There is consensus amongst orthopaedic surgeons and physical therapists regarding rotator cuff repair rehabilitation protocols. The timing and duration of treatments and exercises are based on biologic and biomedical factors involving the rotator cuff. For approximately two to three weeks following surgery, an individual experiences shoulder pain and swelling; no major therapeutic measures are instituted in this window other than oral pain medicine and ice. Those at risk of failure should usually be more conservative with rehabilitations.
That is followed by the "proliferative" and "maturation and remodeling" phases of healing, which ensues for the following six to ten weeks. The effect of active or passive motion during any of the phases is unclear, due to conflicting information and a shortage of clinical evidence. Gentle physical therapy guided motion is instituted at this phase, only to prevent stiffness of the shoulder; the rotator cuff remains fragile. At three months after surgery, physical therapy intervention changes substantially to focus on scapular mobilization and stretching of the glenohumeral joint. Once full passive motion is regained (at usually about four to four and a half months after surgery) strengthening exercises are the focus. The strengthening focuses on the rotator cuff and the upper back/scapular stabilizers. Typically at about six months after surgery, most have made a majority of their expected gains.
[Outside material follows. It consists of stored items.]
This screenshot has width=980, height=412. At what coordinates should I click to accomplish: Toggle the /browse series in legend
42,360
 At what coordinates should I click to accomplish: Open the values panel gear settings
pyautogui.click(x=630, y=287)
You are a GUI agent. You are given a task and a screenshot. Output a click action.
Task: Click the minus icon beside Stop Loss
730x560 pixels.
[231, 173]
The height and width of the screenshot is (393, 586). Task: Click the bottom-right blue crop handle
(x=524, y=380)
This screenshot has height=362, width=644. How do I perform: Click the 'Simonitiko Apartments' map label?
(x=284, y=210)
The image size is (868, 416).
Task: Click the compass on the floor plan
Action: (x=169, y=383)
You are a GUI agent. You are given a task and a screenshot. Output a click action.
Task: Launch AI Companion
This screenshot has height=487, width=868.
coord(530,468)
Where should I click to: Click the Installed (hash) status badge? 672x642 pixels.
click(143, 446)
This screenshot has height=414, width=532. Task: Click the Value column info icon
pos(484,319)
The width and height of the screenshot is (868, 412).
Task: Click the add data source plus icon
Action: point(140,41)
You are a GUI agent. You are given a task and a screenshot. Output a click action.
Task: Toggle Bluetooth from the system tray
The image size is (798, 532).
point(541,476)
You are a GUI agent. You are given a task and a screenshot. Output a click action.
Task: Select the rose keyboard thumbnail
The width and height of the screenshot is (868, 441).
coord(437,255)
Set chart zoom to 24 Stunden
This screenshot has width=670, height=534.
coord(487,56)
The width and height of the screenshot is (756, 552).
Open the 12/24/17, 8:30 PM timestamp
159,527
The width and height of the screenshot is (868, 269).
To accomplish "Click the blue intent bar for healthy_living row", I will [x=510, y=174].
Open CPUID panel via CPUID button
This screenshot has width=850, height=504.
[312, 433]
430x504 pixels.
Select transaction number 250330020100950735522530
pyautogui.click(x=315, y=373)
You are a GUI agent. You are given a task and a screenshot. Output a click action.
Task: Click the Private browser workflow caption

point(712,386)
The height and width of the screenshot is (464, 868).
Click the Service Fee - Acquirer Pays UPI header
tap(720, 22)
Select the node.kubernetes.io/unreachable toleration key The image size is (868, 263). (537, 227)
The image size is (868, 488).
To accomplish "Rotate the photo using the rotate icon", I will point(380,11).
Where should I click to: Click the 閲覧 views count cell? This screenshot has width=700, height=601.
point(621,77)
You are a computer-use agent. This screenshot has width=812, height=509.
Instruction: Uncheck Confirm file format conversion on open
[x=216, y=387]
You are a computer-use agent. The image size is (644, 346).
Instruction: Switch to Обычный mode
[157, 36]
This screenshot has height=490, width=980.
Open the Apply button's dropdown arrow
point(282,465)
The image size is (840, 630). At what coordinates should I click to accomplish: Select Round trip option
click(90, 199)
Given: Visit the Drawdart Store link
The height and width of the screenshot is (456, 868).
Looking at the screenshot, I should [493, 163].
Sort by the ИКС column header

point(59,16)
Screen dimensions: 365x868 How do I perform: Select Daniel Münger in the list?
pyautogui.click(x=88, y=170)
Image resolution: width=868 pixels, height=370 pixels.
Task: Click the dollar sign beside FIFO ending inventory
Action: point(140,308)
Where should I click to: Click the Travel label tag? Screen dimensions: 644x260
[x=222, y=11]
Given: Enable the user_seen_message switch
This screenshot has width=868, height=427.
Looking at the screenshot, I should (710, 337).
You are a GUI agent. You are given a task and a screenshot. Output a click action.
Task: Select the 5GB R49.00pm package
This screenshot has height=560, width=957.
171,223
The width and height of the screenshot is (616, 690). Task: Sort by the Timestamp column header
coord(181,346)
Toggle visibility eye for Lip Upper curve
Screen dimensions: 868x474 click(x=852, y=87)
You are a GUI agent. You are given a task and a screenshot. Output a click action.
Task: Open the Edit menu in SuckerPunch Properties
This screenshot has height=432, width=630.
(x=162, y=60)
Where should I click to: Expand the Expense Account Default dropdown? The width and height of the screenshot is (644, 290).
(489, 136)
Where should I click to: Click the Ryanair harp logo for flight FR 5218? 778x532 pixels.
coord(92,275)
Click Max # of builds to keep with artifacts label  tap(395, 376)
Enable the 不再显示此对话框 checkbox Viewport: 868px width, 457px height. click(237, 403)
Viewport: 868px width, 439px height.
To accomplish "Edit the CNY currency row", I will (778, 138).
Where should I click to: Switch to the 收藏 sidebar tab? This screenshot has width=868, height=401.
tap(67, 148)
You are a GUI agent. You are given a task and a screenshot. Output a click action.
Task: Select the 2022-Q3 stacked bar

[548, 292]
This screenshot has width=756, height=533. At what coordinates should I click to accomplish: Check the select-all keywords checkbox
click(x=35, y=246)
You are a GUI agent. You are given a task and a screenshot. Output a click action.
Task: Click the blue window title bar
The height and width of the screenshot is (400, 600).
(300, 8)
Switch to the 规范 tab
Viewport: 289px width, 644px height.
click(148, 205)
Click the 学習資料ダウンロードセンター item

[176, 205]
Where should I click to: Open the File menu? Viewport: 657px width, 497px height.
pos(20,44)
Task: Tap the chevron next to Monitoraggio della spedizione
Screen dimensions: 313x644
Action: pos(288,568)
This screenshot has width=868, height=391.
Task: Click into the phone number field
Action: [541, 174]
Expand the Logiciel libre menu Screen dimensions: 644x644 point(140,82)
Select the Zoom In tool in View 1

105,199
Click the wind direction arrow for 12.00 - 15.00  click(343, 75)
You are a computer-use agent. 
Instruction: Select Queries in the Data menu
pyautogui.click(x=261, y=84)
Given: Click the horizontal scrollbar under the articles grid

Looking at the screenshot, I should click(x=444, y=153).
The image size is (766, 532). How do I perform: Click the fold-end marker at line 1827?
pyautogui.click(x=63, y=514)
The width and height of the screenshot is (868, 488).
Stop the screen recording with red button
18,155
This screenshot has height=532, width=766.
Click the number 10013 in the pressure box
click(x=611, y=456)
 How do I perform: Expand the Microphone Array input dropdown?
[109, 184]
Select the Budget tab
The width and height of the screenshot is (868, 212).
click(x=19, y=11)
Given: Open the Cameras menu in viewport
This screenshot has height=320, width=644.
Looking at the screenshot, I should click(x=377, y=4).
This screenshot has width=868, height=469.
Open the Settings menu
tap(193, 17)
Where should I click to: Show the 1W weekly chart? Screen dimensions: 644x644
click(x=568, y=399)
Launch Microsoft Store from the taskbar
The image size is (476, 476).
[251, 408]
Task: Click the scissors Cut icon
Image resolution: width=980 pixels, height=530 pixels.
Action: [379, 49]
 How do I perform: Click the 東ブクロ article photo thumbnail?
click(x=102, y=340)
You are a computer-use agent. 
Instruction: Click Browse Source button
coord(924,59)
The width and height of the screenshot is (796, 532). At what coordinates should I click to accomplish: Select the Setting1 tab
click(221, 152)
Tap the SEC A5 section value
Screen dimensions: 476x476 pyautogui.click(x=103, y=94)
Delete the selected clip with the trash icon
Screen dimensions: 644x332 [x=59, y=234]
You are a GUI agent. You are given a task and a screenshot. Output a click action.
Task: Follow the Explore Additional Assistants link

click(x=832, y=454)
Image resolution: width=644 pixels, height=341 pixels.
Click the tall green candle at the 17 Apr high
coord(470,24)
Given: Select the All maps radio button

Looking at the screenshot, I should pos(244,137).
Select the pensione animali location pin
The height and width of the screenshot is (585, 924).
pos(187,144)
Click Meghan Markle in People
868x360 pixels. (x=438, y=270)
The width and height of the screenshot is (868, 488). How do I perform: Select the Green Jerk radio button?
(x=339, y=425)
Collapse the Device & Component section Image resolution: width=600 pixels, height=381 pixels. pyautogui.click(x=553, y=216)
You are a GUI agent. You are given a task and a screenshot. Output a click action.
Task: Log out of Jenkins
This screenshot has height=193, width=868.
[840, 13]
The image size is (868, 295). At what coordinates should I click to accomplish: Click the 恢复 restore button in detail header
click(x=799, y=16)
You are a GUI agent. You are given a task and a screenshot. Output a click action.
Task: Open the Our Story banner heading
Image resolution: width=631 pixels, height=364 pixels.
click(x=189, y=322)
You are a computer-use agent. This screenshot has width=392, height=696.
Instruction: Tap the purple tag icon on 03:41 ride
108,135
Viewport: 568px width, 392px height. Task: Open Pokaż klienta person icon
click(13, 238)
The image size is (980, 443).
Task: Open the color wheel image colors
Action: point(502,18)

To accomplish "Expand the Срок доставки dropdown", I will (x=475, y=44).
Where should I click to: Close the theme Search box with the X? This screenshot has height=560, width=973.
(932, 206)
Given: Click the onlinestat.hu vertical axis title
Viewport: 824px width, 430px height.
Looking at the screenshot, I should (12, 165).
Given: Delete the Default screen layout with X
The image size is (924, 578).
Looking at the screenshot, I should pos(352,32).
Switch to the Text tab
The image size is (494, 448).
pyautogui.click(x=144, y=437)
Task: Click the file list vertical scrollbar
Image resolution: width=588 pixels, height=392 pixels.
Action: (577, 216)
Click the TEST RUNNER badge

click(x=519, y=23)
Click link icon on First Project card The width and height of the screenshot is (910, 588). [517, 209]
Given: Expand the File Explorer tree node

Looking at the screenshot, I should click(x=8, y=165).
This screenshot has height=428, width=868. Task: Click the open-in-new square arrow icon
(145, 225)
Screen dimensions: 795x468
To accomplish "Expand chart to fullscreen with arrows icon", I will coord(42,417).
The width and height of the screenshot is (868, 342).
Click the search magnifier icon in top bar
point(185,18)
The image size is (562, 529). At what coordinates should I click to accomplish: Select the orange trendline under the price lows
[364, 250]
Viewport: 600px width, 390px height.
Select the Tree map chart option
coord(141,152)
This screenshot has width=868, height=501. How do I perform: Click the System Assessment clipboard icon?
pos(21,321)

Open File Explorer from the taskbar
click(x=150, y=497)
After a successful surgery for treating the destroyed part of the meniscus, patients must follow a rehabilitation program to have the best result. The rehabilitation following a meniscus surgery depends on whether the entire meniscus was removed or repaired.
If the destroyed part of the meniscus was removed, patients can usually start walking using a crutch a day or two after surgery. Although each case is different, patients return to their normal activities on average after a few weeks (2 or 3). Still, a completely normal walk will resume gradually, and it's not unusual to take 2–3 months for the recovery to reach a level where a patient will walk totally smoothly. Many meniscectomy patients don't ever feel a 100% functional recovery, but even years after the procedure they sometimes feel tugging or tension in a part of their knee. There is little medical follow-up after meniscectomy and official medical documentation tends to ignore the imperfections and side-effects of this procedure.
If the meniscus was repaired, the rehabilitation program that follows is a lot more intensive. After the surgery, a hinged knee brace is sometimes placed on the patient. This brace allows controlled movement of the knee. The patient is encouraged to walk using crutches from the first day, and most of the times can put partial weight on the knee.
Improving symptoms, restoring function, and preventing further injuries are the main goals when rehabilitating. By the end of rehabilitation, normal range of motion, function of muscles and coordination of the body are restored. Personalized rehabilitation programs are designed considering the patient's surgery type, location repaired (medial or lateral), simultaneous knee injuries, type of meniscal tear, age of patient, condition of the knee, loss of strength and ROM, and the expectations and motivations of the patient.